I blink, gently twisting my neck. "I can't say I have."

"Well, you'll learn about it at some point during your first year, I'm sure. I'll give you a brief run-down. Colonel Linus Berglund and a coup seized control of the Imperial Guard by murdering General Labelle. He enforced strict rules on civilians and ran a tight ship in the Imperial Guard. Half of our days were to be spent at HQ, leaving very little time to be home. None of which is something that a General has the authority to do. Eventually, a majority of the Imperial Guard was fed up and decided to rise against Berglund with civilian help. We marched down the bridge, armed and ready to take back HQ.

"There was a snake that informed the Berglund's loyalists that we were coming, so they met us halfway. They ordered us to turn around and shoot the civilians or they would kill us. None of us were thinking when we all lined up and fired. I closed my eyes, but I'm certain I hit someone. Only seconds later did I follow the brave ones who jumped off the bridge into the ocean. The loyalists shot into the open water, but they didn't catch me.

"I took refuge in an empty basement. Someone was living upstairs, and they would have called the Guard if they saw me. I overheard some survivors talking about a second attempt being plotted four blocks from there and I needed to move once the coast was clear. So I had to stay quiet and wait until the gunfire stopped outside. It didn't. Nightfall came and I was still there.
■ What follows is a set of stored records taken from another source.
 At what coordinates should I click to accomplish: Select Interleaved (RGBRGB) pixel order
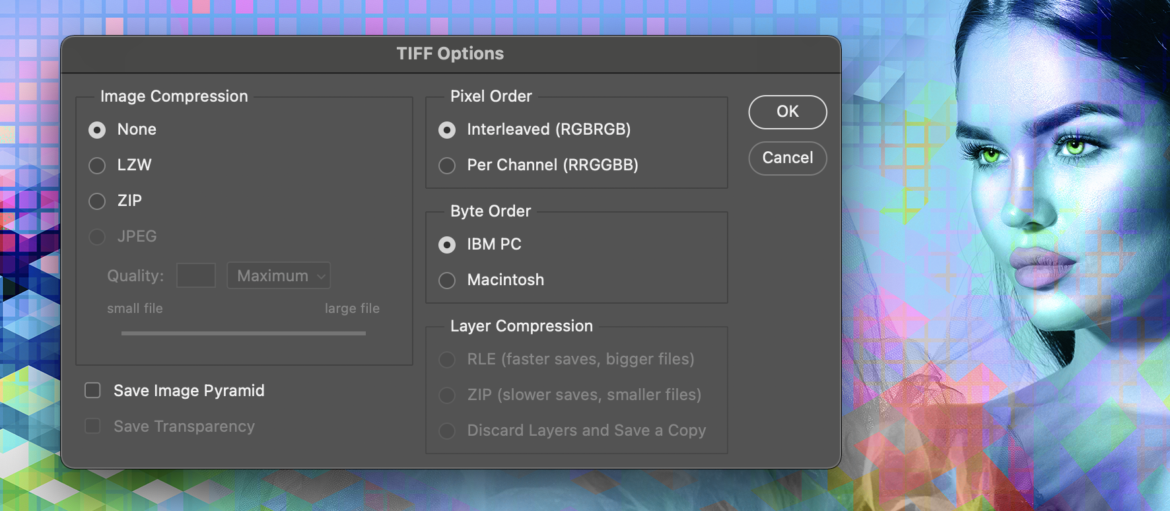click(447, 130)
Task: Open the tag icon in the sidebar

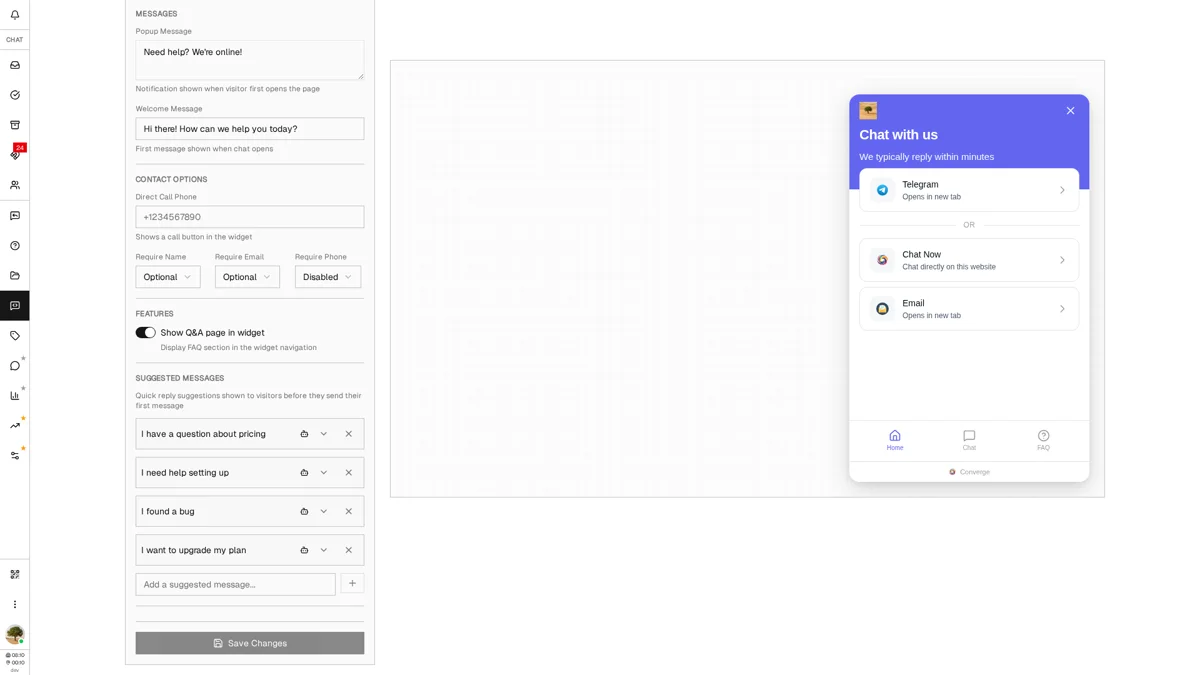Action: coord(14,335)
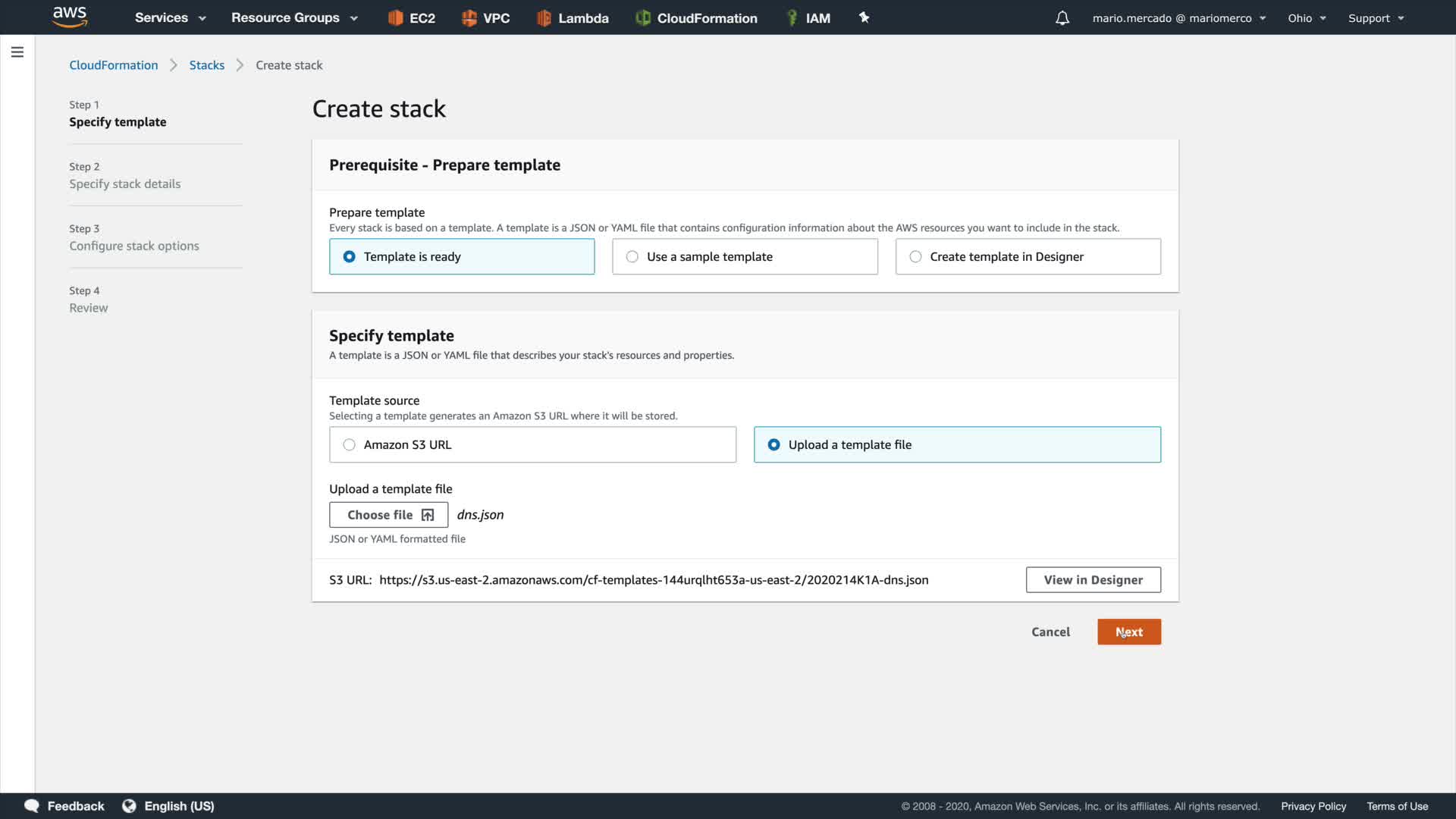
Task: Click the AWS logo home icon
Action: click(x=70, y=17)
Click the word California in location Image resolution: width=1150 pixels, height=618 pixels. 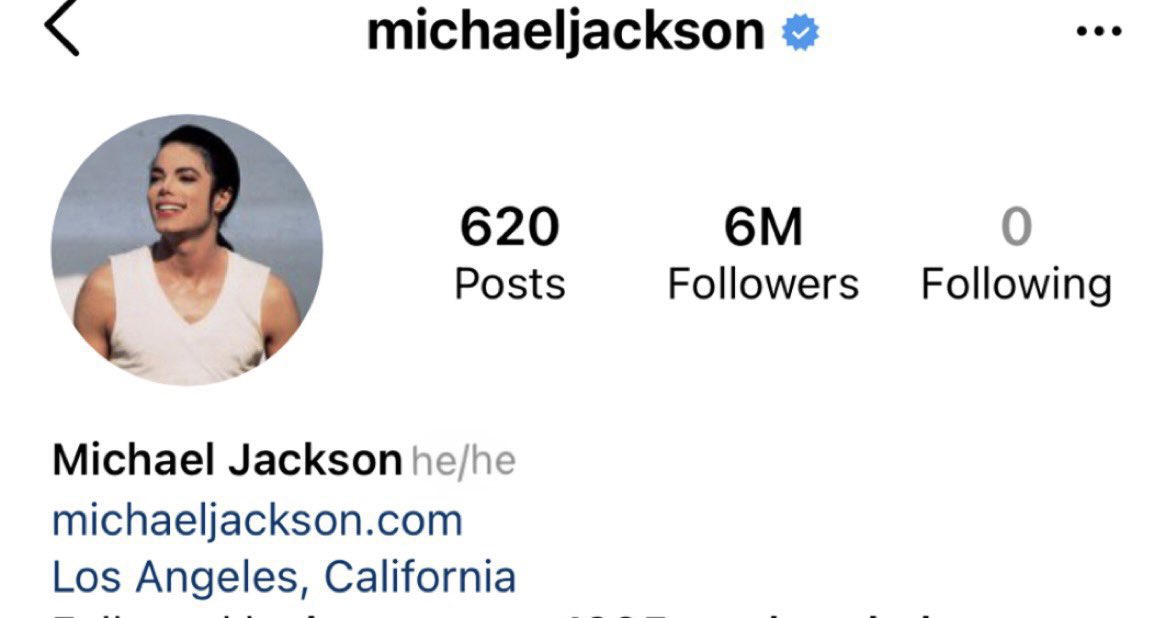(420, 576)
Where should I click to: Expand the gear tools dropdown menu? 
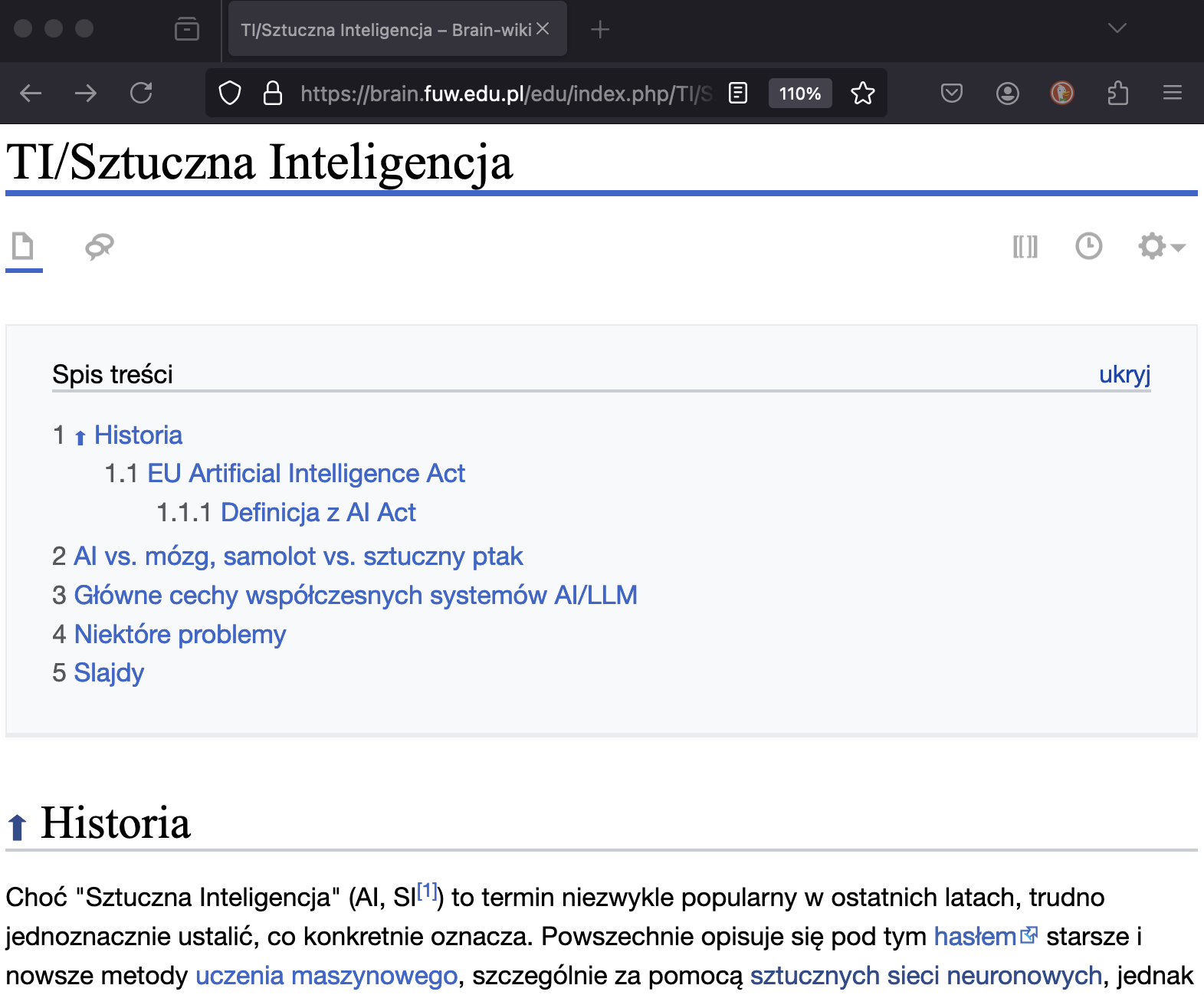click(1161, 247)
"At around midnight, a figure crawled in through the egress window. Bawling his eyes out. I told him to stay quiet and tell me his name. Instead, he told me that he was a Sergeant and I was probably nowhere near the top ten of my class. I was a Sergeant too, and that humbled him. He then said his name was James MacTavish, and from that point on, we were friends. Bonded by that moment of struggle."

Everything I have experienced in the past month has lost its sucker punch. How can I say that I've had strife when the Captain has fought for his life more than once? I know what it's like to kill people who don't deserve it. But not consciously. He has felt the cumbersome sensation of pure murder. I was spared the trauma.

The type of friendship they shared in those instants resonate with me. I see how CJ and Hal stood by me when I was at my worst, just like Brian did with the Colonel all those years ago. How we worked through our problems and tackled them head-on. And how we ultimately prevailed. Looking at our relationship now, I can picture a long future ahead of us. This bond we administer cannot be snapped by any force, real or supernatural.

My lips twitter. "Oh. I'm sorry I asked, Brian."

"No, it's not your fault." The Captain peers out the window at the vehicles processing by us. "You asked, I answered. That was the deal."

"No, I'm really sorry. I had no idea, I didn't mean-"

"Slater, stop it," he stammers. "There's no need to be sorry. I don't care. It's good that you're asking me these things."

Celestine turns to me holding a pinch of a smile. She observes me with her glittering eyes. "Yeah. You're basically a part of the family now."

I take a sharp inhale and the air glues to the walls of my lungs. I watch them carry on, studying the patterns of incredible traffic and listening to the reports from the radio. She says that like it's nothing, but I know better than to receive it as such. It's as if they have known this, felt this, and they never told me. They thought, until now, that I knew. Now, I do. I definitely do.

The lanes break off and our car veers to the left along with the row beside us. This expressway will take us to the west coast of Queen's City, close to the HQ. The Captain told me that the Colonel and his family live in West Bluefield. I used to live in South Bluefield, so I know the shoreline pretty well from frequent visits. It's good to be back to the place I grew up, but at least this time it is under happier skies and no bad omens.

Or worse, depending on how you look at it.